A hybrid brand may be the right choice for some brands, but it is not always a good idea. Customers, investors, and marketers can find it difficult to track different extensions and brand identities.


  • The Coca Cola Company is the parent company for Sprite, Fanta, Minute Maid, and Dasani Water.
  • Marriott is the master brand that includes hotels with Marriott names but with slightly different brands identities and hotels without Marriott brand identity.
The Hybrid Brands name


Benefits of Hybrid Branding

  • Master brands can expand without losing their brand identity.
  • Sub-brands that are acquired by master brands can gain resources, while potentially retaining their brand identity or brand equity. Or they may even gain those of the master brand.
  • This allows master brands and sub-brands to get the best of both in a merger.

The Process


Most branding agency taut the need for complex research of the industries they serve, their customers, team, partners, and competition. We agree with the need for research and disagree that it must be complex. As an agency dedicated to the industry and all of its players, we find once you place the market on the wall, your opportunities present themselves rather quickly.

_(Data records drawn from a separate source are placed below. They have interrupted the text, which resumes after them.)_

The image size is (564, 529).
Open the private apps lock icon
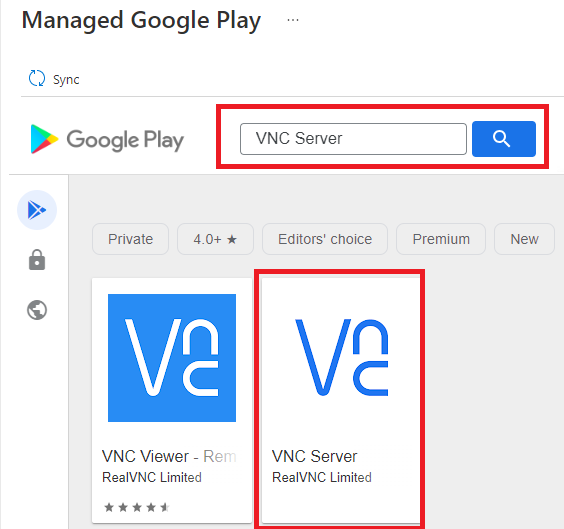pyautogui.click(x=37, y=260)
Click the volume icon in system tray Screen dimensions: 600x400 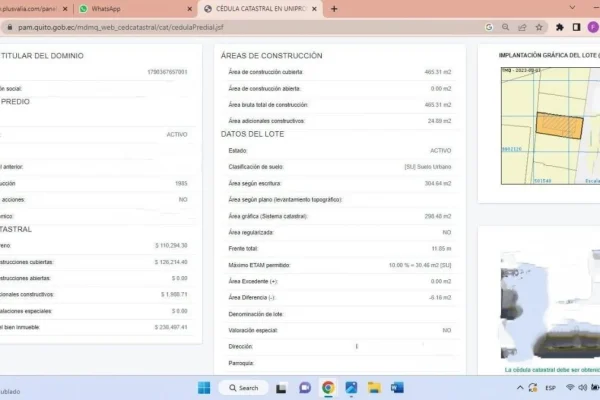(x=584, y=387)
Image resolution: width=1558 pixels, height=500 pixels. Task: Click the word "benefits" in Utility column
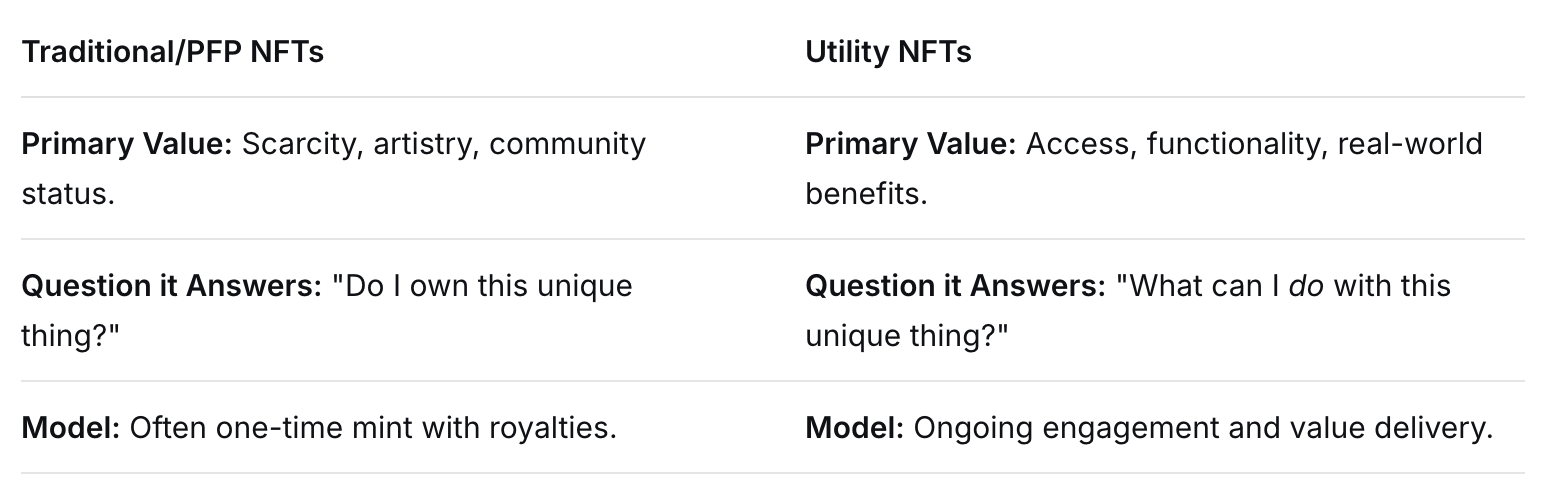[865, 193]
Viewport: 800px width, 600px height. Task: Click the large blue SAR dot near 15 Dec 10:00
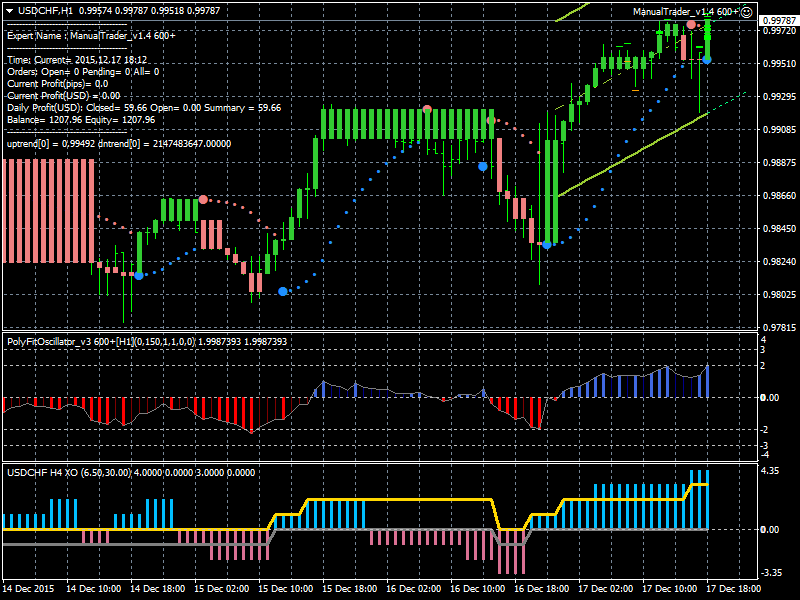click(x=283, y=291)
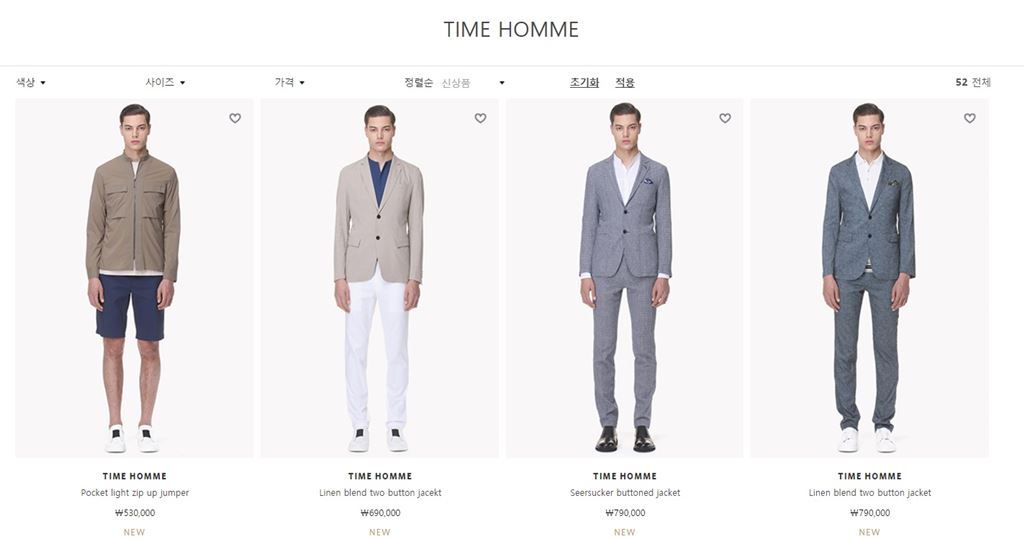Screen dimensions: 1024x541
Task: Select Seersucker buttoned jacket title link
Action: [625, 493]
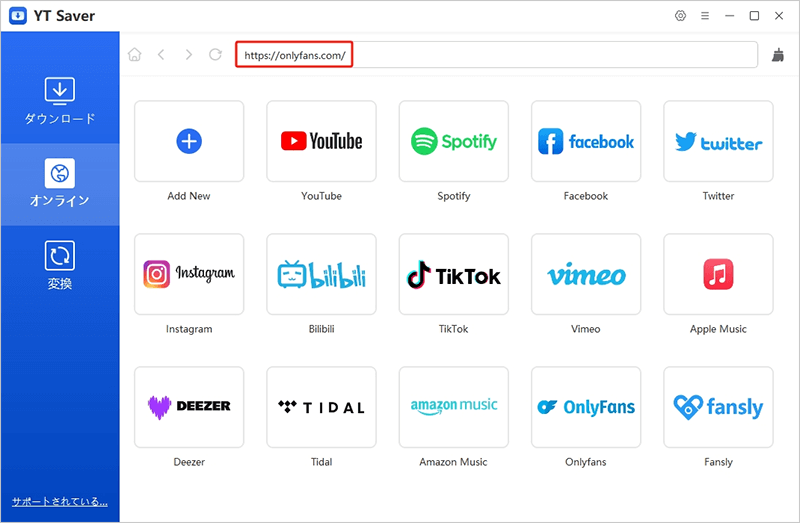Click the サポートされている... link
800x523 pixels.
pyautogui.click(x=59, y=501)
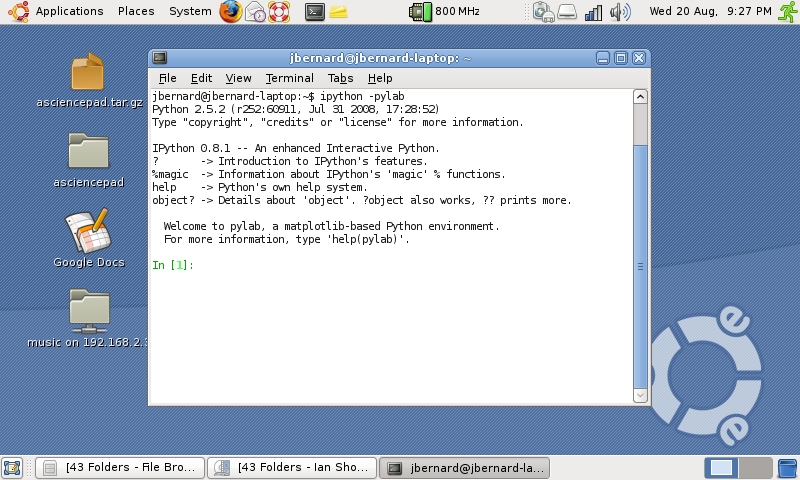Open the Places menu

click(x=136, y=12)
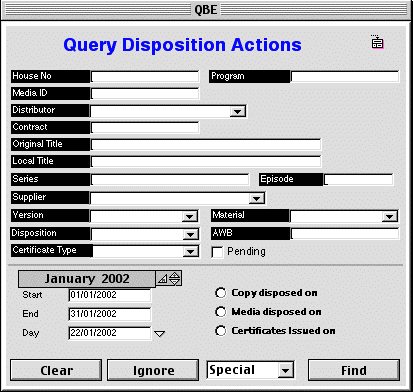
Task: Open the Special popup menu
Action: tap(251, 370)
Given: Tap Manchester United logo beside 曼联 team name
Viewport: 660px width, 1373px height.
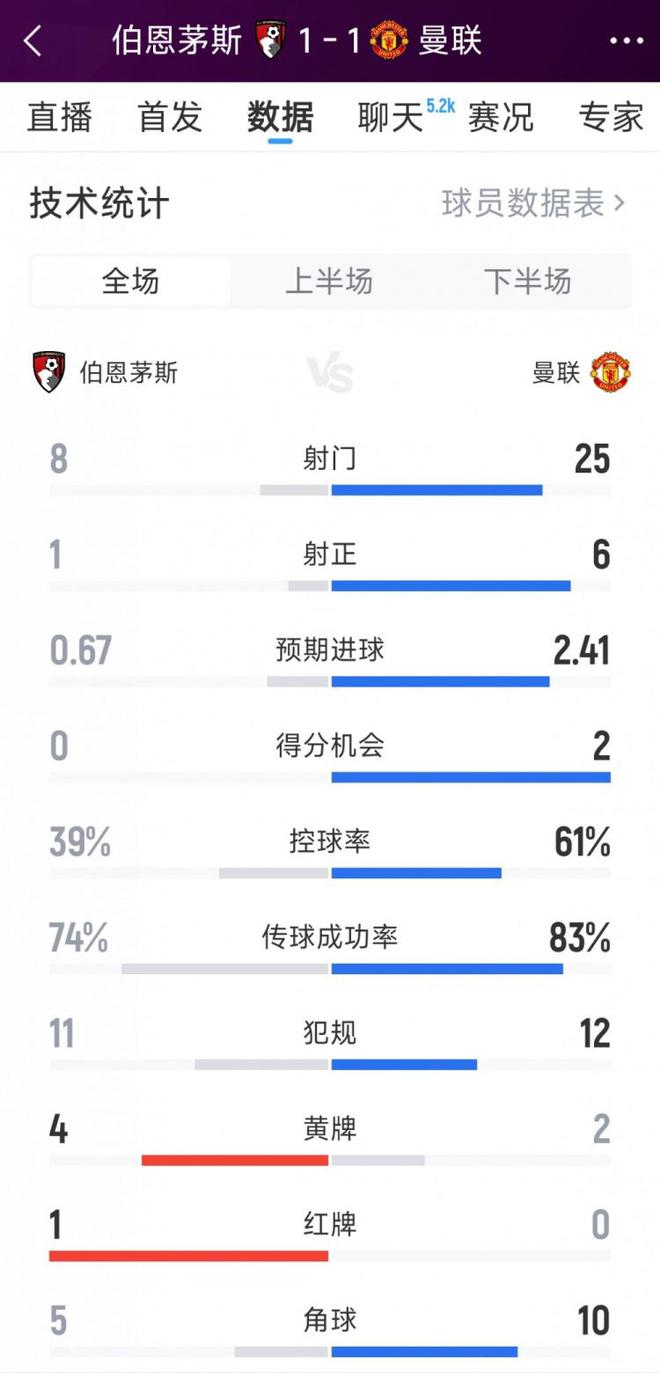Looking at the screenshot, I should 610,372.
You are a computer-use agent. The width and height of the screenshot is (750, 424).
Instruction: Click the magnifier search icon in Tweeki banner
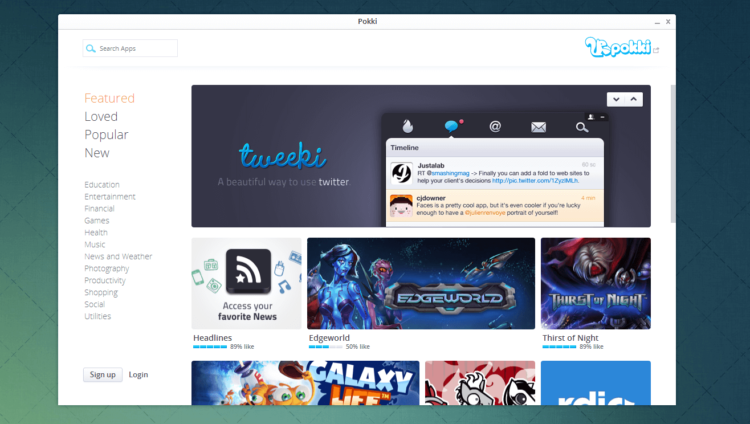(582, 127)
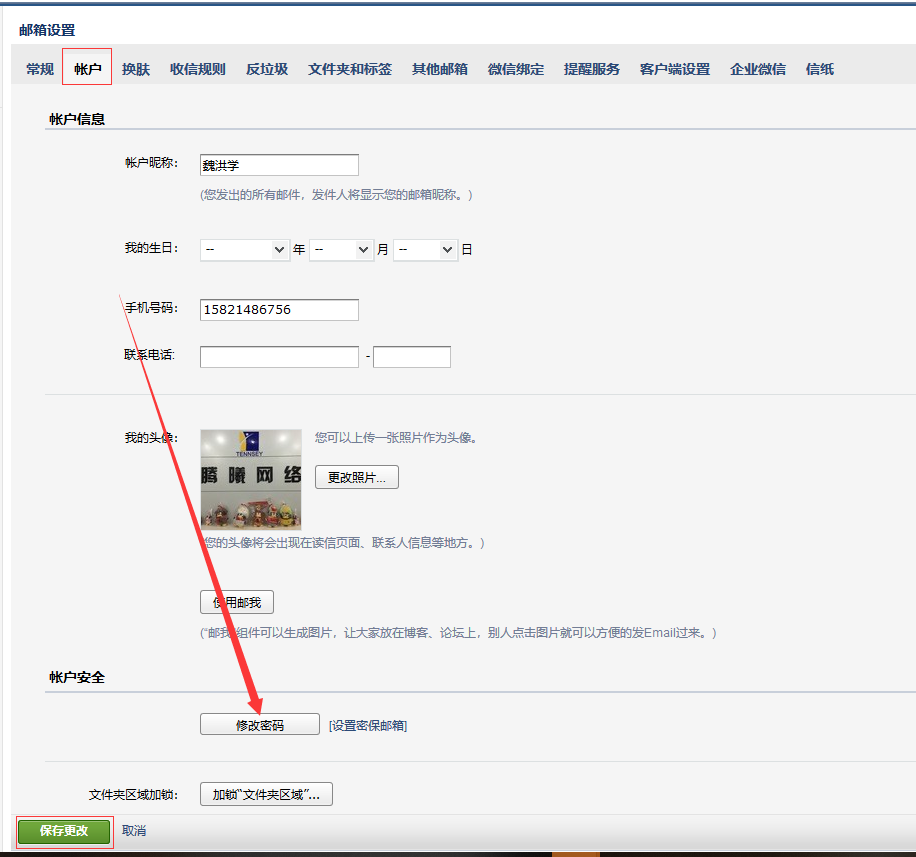Select the 信纸 tab
This screenshot has width=916, height=857.
(819, 69)

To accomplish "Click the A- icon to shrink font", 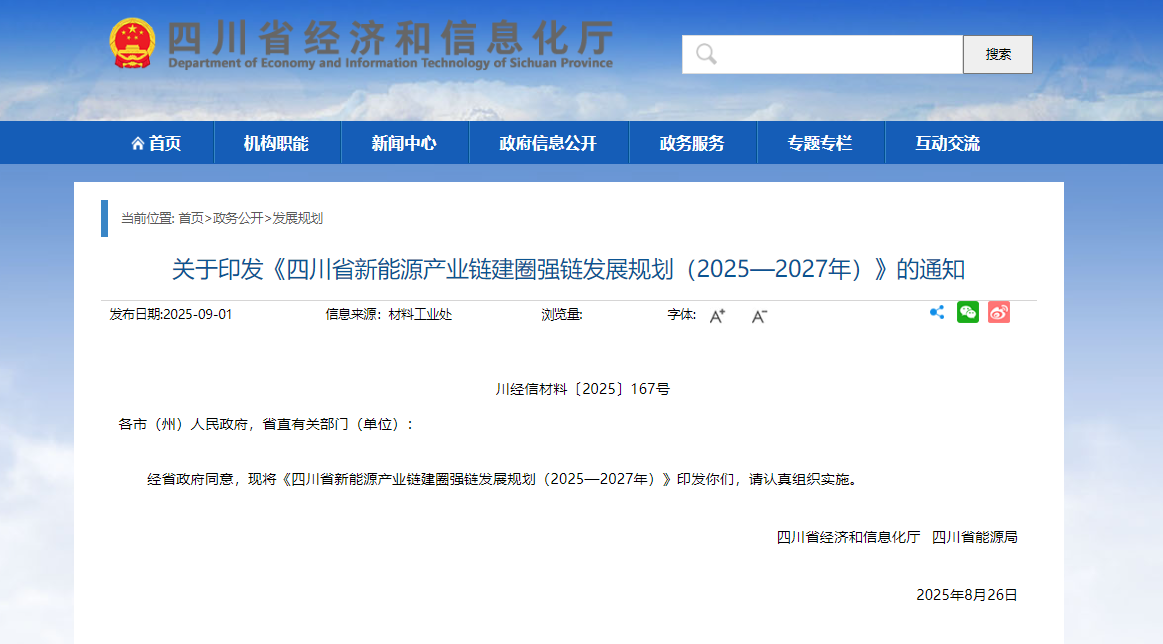I will pos(758,316).
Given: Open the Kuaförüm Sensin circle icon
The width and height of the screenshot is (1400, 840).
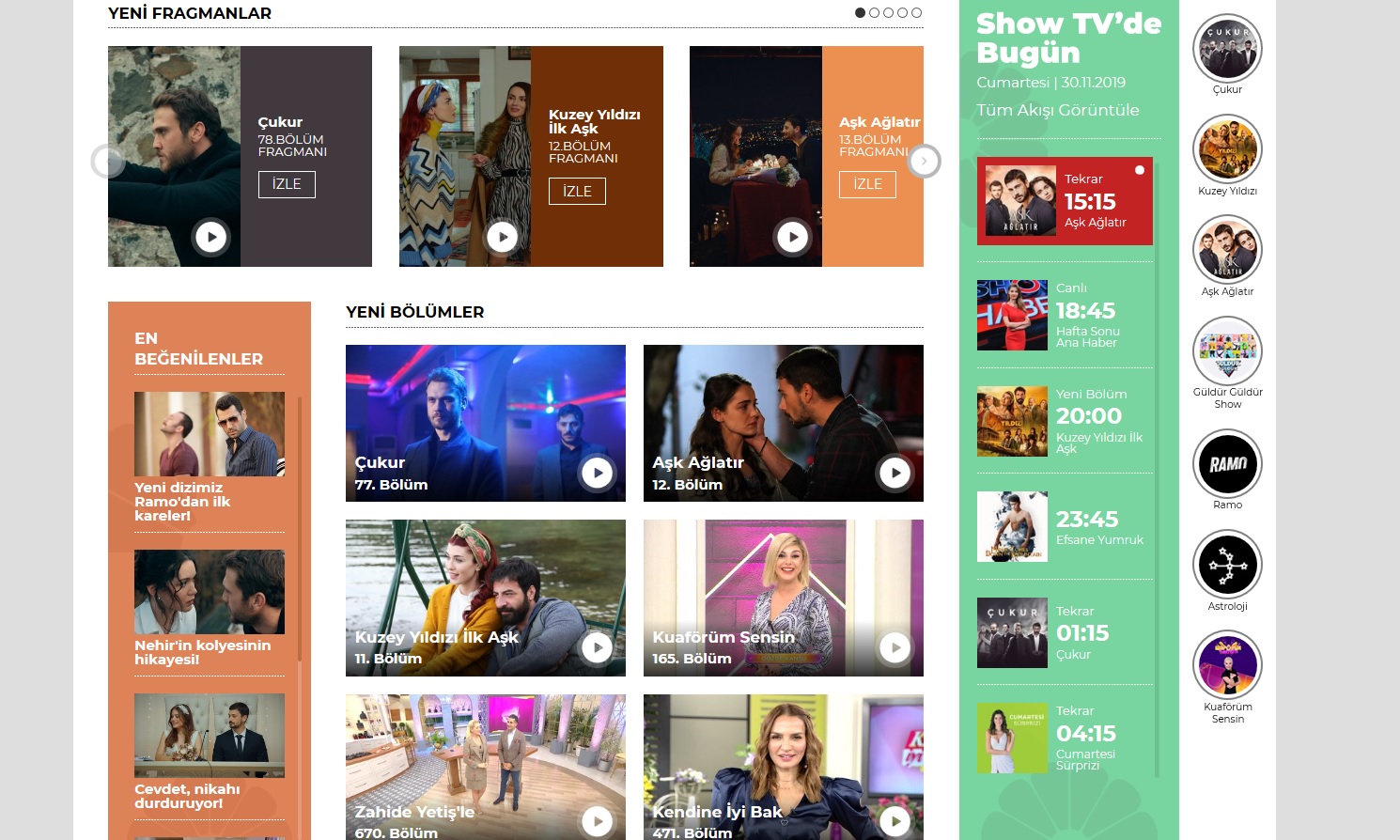Looking at the screenshot, I should 1227,665.
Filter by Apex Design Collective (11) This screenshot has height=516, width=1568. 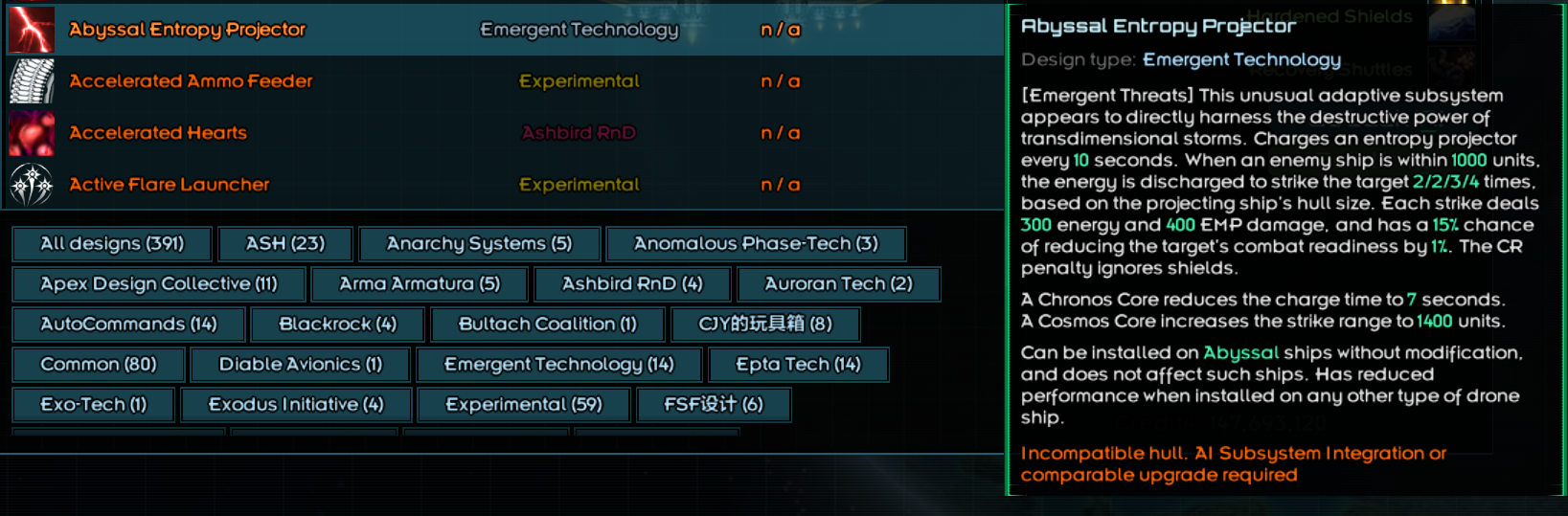pyautogui.click(x=159, y=284)
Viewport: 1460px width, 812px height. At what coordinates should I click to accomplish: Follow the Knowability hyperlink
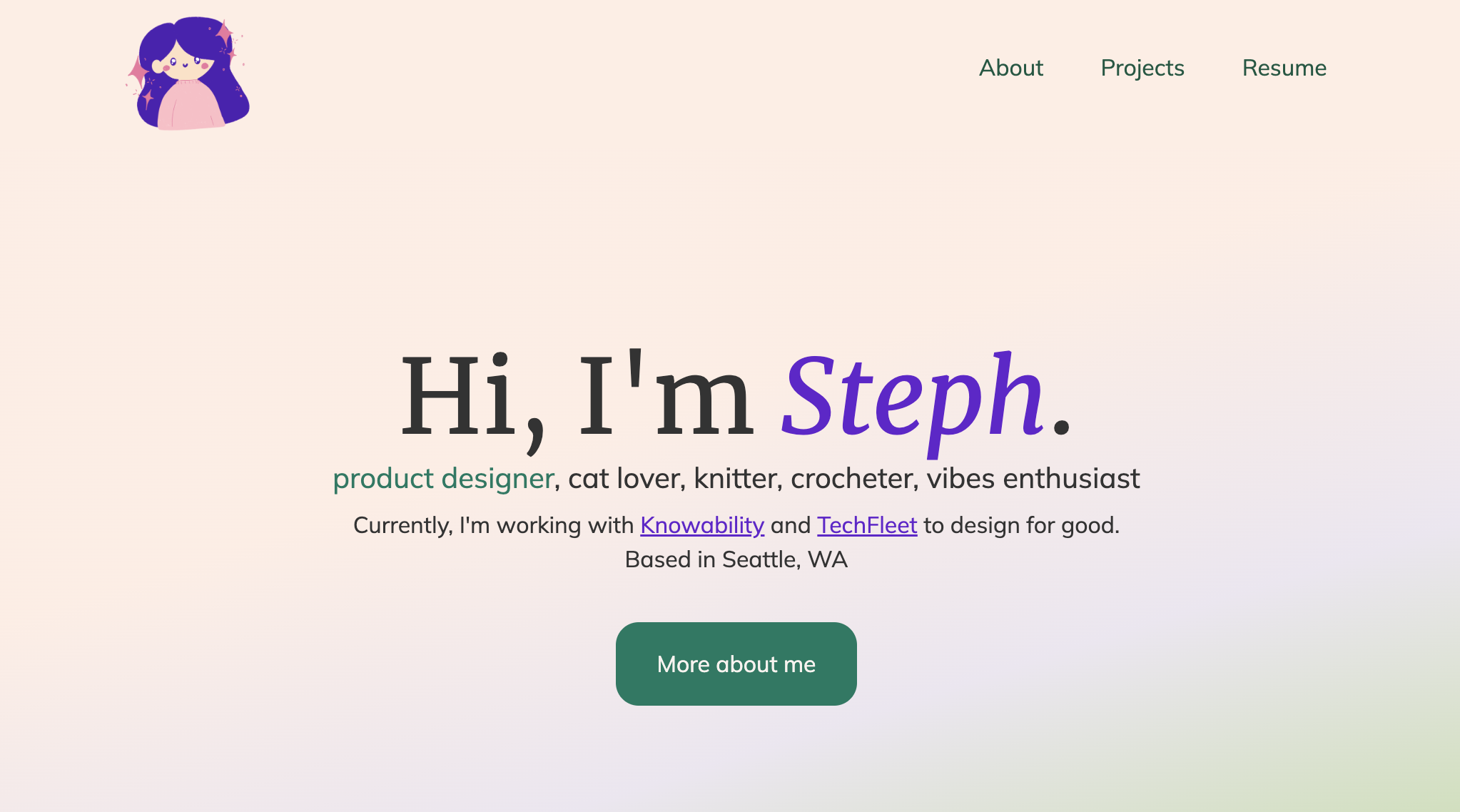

There is a perception that a big team and a complex process provides more thorough and complete insights. We believe a few well-selected experts with direct, hands on experience make a difference.

In the end, we believe implementing a well-defined naming strategy with provide your company with:

  • Clarity:  A naming strategy that is clear helps consumers to understand why brands are linked the way they do. This helps employees and investors understand and implement the strategies that will lead to success.
  • Cross Selling: By clearly delineating the relationship of different brands within one master brand, customers can find products/services that meet a variety needs.
  • Brand Equities: The perceived value of a product or service is called brand equity. Many master brands can share their brand equity by implementing a naming strategy. As long as there’s a clear relationship, if a consumer views a parent brand positively, they will also view extensions of the brand favorably.